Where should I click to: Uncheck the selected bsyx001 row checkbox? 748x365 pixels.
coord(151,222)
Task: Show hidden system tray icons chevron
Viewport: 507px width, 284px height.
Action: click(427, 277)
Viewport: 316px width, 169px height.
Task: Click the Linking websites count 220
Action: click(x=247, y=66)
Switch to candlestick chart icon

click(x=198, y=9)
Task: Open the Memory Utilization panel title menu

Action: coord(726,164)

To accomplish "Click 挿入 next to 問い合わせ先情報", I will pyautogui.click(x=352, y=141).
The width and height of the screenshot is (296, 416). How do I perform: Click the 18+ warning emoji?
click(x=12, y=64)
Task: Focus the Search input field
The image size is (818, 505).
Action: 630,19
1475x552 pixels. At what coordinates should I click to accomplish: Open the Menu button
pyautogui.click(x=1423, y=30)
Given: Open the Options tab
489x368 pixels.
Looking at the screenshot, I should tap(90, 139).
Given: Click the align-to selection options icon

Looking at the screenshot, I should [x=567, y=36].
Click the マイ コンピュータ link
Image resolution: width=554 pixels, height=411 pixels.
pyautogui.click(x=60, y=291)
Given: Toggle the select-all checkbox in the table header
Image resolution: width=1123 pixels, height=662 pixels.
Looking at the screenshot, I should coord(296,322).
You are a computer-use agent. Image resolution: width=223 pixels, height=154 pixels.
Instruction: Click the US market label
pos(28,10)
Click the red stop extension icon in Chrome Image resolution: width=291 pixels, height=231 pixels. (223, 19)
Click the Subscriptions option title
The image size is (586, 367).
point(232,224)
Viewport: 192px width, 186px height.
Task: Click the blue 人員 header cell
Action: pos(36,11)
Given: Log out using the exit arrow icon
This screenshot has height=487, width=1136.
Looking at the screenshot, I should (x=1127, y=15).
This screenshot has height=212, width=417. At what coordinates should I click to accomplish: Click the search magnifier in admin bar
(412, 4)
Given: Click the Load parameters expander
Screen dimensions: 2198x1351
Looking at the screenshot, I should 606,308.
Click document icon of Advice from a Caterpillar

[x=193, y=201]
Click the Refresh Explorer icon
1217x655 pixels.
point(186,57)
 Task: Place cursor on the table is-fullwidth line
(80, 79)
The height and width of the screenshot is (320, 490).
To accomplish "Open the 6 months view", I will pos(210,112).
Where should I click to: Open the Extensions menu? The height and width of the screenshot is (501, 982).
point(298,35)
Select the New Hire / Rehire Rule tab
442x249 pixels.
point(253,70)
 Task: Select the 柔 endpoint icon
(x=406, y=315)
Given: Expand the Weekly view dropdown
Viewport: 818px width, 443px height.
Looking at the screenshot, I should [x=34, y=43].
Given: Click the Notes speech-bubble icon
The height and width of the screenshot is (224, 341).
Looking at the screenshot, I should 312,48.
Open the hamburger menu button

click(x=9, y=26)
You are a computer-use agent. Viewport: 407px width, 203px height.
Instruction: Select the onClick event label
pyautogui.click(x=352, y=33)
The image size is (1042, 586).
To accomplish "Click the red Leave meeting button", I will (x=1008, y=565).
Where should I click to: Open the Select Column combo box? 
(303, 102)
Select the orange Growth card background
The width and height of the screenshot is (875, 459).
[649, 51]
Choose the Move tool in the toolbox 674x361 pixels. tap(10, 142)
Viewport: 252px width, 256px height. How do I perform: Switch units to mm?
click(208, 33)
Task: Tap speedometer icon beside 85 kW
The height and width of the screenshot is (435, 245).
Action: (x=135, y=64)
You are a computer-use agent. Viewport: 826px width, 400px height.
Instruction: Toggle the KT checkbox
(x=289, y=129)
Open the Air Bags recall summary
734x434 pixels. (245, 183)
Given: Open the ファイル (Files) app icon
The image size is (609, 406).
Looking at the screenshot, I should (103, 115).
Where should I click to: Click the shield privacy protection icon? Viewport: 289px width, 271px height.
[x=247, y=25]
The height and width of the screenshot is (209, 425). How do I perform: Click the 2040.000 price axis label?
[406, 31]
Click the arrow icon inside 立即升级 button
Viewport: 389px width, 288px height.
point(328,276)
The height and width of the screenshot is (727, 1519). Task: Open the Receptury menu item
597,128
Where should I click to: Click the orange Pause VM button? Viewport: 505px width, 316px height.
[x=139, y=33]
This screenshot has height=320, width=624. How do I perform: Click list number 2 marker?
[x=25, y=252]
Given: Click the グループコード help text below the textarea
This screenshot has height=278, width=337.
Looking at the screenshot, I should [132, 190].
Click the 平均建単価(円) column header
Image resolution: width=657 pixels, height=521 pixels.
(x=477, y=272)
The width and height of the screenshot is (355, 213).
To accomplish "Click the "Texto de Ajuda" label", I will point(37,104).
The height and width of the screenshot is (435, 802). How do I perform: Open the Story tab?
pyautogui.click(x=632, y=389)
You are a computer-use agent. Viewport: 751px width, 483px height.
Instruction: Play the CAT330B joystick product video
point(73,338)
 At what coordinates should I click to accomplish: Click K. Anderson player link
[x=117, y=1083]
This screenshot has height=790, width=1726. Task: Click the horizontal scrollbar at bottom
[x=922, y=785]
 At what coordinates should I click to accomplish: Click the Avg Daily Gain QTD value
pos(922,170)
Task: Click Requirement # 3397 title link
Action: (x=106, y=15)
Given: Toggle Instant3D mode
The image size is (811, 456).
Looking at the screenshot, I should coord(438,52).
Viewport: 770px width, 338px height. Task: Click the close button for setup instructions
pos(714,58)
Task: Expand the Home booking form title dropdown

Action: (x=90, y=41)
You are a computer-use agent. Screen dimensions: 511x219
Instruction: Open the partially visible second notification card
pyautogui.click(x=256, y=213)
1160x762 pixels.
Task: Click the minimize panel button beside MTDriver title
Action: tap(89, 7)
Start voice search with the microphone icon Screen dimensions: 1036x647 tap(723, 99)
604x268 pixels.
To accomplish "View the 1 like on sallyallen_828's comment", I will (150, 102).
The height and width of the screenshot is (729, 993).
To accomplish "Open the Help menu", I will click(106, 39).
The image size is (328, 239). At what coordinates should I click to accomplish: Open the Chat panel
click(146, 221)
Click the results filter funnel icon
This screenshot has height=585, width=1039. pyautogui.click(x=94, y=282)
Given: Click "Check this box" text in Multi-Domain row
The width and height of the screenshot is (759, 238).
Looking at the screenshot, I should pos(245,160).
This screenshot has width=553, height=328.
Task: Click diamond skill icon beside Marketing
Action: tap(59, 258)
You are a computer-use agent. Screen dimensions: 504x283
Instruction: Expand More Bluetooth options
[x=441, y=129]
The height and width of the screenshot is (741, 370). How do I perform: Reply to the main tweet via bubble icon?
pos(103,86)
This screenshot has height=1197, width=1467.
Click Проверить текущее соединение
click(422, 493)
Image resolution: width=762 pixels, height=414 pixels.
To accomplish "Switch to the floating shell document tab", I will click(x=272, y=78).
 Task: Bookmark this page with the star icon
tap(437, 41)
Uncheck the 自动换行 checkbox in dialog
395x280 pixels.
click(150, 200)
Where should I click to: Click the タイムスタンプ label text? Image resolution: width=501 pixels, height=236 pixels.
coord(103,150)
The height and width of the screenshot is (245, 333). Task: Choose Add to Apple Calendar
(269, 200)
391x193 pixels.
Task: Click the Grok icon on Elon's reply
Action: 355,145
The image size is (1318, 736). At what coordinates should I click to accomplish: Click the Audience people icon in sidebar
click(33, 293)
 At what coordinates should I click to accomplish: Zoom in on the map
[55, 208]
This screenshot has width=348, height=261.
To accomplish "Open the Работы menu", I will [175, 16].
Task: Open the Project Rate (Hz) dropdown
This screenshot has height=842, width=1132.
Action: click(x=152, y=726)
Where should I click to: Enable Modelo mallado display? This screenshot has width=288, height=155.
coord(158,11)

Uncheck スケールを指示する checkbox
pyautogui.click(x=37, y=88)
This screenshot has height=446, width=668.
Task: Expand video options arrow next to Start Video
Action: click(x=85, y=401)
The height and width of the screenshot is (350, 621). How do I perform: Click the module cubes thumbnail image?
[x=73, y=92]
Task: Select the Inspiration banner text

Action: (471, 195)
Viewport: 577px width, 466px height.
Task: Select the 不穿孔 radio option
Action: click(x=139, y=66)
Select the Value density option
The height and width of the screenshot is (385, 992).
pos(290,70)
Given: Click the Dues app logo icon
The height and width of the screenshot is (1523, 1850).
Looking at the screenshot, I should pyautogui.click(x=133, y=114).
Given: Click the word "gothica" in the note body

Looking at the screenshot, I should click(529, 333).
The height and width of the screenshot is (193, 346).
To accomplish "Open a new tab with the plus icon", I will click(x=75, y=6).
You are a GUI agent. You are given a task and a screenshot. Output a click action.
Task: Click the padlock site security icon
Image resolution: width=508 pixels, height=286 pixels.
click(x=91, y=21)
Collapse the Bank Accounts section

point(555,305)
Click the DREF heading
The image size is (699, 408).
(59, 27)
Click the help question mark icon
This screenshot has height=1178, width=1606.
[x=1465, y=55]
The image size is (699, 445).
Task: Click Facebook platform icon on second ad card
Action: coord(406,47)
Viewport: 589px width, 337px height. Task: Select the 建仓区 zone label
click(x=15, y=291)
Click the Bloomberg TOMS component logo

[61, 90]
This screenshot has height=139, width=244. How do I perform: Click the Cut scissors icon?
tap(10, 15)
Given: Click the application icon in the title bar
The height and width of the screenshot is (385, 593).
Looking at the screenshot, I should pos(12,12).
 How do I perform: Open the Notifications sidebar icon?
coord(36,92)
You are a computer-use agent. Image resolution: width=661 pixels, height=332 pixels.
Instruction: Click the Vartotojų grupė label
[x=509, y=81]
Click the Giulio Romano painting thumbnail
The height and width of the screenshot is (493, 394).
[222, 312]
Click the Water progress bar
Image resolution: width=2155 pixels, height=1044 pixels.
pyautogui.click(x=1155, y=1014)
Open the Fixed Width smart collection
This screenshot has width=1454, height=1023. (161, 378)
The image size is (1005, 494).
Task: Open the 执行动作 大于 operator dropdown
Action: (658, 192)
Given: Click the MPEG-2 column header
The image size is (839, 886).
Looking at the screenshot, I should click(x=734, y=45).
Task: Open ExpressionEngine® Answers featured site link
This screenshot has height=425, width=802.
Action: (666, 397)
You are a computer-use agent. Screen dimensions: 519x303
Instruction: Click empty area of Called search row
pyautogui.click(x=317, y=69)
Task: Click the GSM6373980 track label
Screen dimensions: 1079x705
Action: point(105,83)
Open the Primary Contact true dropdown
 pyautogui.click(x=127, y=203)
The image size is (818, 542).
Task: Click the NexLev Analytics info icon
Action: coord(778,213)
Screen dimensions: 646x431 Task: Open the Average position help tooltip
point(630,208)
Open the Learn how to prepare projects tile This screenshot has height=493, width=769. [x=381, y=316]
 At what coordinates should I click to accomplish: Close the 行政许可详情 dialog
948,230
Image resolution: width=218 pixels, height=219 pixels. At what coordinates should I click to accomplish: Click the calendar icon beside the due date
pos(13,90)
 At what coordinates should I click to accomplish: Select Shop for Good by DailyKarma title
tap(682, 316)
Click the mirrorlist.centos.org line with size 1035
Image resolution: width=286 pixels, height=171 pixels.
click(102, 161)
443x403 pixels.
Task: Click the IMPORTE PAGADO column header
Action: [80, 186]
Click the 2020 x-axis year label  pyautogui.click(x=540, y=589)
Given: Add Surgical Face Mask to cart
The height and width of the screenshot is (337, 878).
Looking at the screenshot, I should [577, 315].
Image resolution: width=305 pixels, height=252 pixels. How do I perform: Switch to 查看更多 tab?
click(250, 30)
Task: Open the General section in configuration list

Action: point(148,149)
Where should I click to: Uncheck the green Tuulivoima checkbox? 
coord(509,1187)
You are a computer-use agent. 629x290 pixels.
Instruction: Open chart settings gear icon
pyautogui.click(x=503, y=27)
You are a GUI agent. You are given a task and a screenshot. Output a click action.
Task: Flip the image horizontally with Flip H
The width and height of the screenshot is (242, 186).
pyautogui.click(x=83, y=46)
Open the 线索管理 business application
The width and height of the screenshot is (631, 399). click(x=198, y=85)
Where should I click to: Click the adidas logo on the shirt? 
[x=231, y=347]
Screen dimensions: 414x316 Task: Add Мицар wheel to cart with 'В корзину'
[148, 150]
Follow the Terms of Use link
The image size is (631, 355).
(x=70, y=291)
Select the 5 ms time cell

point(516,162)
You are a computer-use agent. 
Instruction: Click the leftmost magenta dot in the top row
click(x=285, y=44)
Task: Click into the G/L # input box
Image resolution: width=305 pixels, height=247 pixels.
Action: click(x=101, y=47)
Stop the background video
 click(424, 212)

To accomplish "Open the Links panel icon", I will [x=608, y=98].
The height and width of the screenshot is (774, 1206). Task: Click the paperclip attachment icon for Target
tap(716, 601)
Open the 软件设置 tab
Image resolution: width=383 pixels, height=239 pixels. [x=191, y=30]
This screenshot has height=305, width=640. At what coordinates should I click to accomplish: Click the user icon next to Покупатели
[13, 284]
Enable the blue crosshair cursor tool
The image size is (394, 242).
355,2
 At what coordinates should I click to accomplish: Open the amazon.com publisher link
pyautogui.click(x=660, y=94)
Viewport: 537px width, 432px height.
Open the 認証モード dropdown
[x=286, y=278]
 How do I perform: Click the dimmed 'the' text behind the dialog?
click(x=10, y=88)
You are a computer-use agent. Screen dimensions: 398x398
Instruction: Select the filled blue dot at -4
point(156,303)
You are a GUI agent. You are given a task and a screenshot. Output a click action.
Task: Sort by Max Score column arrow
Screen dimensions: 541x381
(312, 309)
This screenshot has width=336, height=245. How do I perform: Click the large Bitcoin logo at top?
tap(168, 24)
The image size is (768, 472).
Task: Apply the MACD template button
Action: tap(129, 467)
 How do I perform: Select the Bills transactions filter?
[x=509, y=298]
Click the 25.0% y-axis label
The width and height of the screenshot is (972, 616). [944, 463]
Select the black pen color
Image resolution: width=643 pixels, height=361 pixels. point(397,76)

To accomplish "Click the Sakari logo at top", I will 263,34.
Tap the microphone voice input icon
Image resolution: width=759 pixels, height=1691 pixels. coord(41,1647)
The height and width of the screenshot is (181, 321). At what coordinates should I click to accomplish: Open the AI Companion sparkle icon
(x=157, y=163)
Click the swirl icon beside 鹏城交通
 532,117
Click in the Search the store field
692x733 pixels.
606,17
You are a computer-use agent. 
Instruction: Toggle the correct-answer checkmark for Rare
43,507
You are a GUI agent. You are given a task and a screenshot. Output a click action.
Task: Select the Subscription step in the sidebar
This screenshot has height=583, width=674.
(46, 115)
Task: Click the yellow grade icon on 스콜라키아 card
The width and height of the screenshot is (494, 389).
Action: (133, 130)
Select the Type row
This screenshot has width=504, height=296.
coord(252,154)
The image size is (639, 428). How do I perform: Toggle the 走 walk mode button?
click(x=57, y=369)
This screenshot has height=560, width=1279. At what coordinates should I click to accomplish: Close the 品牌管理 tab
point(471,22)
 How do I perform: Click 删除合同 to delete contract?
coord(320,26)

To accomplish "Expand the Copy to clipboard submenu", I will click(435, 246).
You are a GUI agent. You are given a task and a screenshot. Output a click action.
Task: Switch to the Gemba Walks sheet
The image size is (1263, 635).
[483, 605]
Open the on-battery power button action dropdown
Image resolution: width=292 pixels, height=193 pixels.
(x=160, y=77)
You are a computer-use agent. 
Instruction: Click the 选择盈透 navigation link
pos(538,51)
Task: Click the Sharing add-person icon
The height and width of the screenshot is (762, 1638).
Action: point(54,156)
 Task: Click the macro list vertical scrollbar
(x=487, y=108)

TASK INSTRUCTIONS:
The reply should be nothing but the number of lines in the entries that include "field".

EXERCISE RESPONSE:
2